Local government - Unknown fate for council staff

Cork county manager Martin Riordan has warned that a huge amount of work needs to be done before Cork County Council will be able to subsume the functions of the town councils when those councils are abolished next year. This will inevitably be a problem throughout the country. It is most unlikely that all town council offices will be maintained, which raises the issue of what is to be done with those offices and buildings that will no longer be needed.

Many urban council workers are worried about their jobs. Will they all be transferred to positions within the country structure, or will some be considered surplus to requirements?

The Lee Valley Enterprise Board and Macroom Town Council are holding a public meeting next week to discuss the fallout from the abolition of the town council. They will consider the likely impact on rates, social housing and planning.

The rates in some well-run towns are lower than others, but these will have to be equalised on a countywide basis. This will effectively punish those who kept their rates down and reward those that were less efficient. Of course, such issues need to be considered, but surely those things have been carefully considered before the decision was made to abolish the town councils. Our track record on government restructuring certainly does not inspire confidence.

For most of the past half century the emphasis of government restructuring has been on decentralisation. In 1964 then finance minister James Ryan stated that the government headed by Seán Lemass planned to transfer a number of departments from Dublin to provincial areas.

The first moves were announced three years later by the government of Jack Lynch. The Department of Education was moved to Athlone and the Department of Lands to Castlebar. In 1999 then finance minister Charlie McCreevy promised the most extensive decentralisation, with over 10,000 civil service jobs being moved from Dublin, but the minister stressed that there would be “no redundancies”.
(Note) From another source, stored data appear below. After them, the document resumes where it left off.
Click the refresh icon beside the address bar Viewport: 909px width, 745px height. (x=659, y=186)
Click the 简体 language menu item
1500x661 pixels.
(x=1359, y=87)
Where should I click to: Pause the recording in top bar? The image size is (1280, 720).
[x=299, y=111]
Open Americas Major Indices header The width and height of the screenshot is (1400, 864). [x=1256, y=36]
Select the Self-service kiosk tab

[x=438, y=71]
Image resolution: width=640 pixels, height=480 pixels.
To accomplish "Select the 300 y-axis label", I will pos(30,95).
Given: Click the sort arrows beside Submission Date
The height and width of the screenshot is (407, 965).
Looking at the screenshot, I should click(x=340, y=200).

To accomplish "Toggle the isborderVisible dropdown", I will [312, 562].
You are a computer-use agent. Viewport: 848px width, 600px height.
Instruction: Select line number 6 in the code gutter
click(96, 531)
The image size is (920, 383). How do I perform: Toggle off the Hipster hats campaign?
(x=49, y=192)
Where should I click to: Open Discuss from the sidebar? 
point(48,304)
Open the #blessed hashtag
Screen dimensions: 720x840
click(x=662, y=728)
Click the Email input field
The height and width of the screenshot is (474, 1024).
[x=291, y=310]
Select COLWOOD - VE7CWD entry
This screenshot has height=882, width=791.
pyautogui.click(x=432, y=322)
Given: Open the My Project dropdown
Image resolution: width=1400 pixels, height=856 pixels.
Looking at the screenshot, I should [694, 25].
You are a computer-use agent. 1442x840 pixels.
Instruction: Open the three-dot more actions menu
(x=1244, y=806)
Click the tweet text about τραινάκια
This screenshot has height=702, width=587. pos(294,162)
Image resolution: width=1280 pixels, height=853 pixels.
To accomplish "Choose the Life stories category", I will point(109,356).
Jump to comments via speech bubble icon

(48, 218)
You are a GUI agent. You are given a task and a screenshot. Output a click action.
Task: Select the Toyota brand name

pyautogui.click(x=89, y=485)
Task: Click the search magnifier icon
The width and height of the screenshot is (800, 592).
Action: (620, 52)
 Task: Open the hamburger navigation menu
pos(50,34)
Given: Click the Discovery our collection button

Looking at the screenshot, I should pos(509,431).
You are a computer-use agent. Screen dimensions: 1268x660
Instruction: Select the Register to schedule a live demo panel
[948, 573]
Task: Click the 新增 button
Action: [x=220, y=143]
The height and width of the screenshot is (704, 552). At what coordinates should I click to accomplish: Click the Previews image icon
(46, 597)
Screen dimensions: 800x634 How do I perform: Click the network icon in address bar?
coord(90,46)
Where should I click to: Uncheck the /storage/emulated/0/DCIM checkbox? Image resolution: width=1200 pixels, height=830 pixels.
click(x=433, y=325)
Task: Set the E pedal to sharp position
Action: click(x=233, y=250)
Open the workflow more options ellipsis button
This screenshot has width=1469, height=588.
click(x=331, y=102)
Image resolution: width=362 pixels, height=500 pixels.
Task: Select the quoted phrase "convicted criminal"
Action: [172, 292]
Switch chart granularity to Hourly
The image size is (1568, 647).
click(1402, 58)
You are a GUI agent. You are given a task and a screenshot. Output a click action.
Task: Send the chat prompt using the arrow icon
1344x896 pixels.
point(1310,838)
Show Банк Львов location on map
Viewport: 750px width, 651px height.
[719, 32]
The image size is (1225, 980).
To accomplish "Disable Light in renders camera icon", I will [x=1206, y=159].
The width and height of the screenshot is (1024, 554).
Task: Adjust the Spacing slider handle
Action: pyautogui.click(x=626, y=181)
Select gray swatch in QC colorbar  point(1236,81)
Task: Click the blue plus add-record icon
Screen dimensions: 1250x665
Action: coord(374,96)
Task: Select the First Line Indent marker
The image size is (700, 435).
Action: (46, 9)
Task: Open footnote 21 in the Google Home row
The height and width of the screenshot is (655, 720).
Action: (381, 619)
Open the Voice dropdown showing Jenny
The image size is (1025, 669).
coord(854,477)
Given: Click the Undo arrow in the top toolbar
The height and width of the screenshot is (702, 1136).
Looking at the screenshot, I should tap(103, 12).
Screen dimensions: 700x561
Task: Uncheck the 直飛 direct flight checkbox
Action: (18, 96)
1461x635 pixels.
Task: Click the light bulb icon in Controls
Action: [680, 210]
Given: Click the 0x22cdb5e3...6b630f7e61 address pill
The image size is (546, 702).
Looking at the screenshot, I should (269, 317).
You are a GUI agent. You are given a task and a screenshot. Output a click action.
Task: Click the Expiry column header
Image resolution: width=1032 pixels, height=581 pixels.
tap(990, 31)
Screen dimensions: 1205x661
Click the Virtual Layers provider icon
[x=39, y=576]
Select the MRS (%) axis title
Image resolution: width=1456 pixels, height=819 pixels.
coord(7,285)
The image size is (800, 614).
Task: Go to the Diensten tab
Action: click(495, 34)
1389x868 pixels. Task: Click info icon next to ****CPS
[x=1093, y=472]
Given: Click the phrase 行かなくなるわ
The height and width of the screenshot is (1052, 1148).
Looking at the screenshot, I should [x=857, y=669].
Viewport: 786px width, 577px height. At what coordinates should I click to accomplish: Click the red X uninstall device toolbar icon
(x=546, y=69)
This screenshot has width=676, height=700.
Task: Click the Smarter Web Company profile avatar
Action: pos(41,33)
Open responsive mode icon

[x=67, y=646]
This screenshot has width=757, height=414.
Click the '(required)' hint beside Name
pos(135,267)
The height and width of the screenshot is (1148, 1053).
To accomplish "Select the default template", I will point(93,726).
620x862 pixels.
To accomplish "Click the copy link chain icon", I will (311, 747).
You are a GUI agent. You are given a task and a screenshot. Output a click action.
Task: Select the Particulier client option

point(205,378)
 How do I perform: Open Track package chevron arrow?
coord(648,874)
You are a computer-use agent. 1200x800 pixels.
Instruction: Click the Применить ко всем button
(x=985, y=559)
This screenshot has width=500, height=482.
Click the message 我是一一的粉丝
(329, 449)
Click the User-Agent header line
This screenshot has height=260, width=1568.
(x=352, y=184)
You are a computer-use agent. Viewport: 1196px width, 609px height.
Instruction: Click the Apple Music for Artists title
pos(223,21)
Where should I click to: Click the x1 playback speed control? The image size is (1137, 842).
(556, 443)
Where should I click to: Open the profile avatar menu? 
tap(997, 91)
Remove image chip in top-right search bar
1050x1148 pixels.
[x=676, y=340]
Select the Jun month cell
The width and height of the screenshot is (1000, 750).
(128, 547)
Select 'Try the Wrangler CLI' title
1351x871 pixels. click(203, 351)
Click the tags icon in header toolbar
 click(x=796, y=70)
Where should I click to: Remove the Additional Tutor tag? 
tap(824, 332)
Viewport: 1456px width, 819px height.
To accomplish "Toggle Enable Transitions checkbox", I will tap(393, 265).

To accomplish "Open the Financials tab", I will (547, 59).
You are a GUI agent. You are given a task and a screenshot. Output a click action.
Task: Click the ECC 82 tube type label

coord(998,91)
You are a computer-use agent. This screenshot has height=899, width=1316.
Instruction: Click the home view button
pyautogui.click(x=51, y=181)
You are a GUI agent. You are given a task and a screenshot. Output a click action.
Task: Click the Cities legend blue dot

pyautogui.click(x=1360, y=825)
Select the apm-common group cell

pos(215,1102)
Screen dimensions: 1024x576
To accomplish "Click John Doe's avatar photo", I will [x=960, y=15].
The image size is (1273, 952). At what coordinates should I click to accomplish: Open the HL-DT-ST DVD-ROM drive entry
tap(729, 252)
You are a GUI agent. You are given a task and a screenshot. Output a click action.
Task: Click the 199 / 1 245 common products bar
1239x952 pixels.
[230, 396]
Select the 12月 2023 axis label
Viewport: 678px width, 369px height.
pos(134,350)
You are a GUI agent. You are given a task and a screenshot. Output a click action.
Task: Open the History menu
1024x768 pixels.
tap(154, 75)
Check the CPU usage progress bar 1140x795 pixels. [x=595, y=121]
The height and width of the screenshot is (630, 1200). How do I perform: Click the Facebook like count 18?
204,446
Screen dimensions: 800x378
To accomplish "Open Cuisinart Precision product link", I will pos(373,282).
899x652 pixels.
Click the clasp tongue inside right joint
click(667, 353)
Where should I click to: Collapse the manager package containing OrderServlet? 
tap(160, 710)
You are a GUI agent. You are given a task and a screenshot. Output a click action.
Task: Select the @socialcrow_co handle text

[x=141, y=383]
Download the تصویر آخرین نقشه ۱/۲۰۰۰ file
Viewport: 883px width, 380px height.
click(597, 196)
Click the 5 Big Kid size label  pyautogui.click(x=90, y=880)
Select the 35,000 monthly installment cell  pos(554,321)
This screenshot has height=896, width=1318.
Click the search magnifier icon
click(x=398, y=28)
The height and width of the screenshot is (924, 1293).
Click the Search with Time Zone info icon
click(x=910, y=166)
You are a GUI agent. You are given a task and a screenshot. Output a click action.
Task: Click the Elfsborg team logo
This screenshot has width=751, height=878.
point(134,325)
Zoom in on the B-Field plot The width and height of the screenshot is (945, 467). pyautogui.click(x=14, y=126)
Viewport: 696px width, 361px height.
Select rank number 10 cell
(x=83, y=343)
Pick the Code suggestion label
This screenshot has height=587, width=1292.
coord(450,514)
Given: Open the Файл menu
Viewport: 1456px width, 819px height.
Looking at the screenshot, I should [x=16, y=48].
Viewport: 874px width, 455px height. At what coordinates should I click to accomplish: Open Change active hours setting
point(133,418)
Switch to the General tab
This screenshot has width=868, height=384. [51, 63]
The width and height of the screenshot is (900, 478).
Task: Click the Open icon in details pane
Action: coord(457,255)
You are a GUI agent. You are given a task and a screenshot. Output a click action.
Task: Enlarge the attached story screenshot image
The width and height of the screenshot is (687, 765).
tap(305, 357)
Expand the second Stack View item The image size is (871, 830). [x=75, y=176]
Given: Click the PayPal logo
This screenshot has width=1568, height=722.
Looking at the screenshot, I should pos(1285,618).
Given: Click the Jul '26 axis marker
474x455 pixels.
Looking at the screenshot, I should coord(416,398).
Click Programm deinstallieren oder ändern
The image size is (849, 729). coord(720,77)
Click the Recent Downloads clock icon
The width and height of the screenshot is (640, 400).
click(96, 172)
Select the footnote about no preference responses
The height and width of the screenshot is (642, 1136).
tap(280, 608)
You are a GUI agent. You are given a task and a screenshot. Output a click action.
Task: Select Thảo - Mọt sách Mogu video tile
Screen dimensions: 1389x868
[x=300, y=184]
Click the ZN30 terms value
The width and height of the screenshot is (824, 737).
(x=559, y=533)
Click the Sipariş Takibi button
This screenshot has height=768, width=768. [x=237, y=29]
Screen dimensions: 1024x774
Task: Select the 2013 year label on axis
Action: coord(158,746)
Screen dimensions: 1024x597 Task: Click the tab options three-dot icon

Eight government departments were to be moved to eight centres. Over 130 towns applied to be considered for one of the departments or agencies being transferred. The moves were announced in the budget of 2003. “The whole thing sounds attractive,” the Irish Examiner warned in a leader at the time, “but it has aspects of a political confidence trick.”

This was the height of decentralisation. The following year the Government announced that the various health boards spread around the country were being scrapped and replaced by the Health Service Executive. This amounted to a U-turn, back towards centralisation. The HSE has been a disaster that has not only driven the country towards bankruptcy but has also prompted the most serious questioning of our health services.

Last week there was the story of a man who collapsed less than a five minutes’ drive from Our Lady’s Hospital in Navan, but it took the ambulance half an hour to get to the scene, and the unfortunate man subsequently died. This kind of centralisation certainly does not inspire confidence.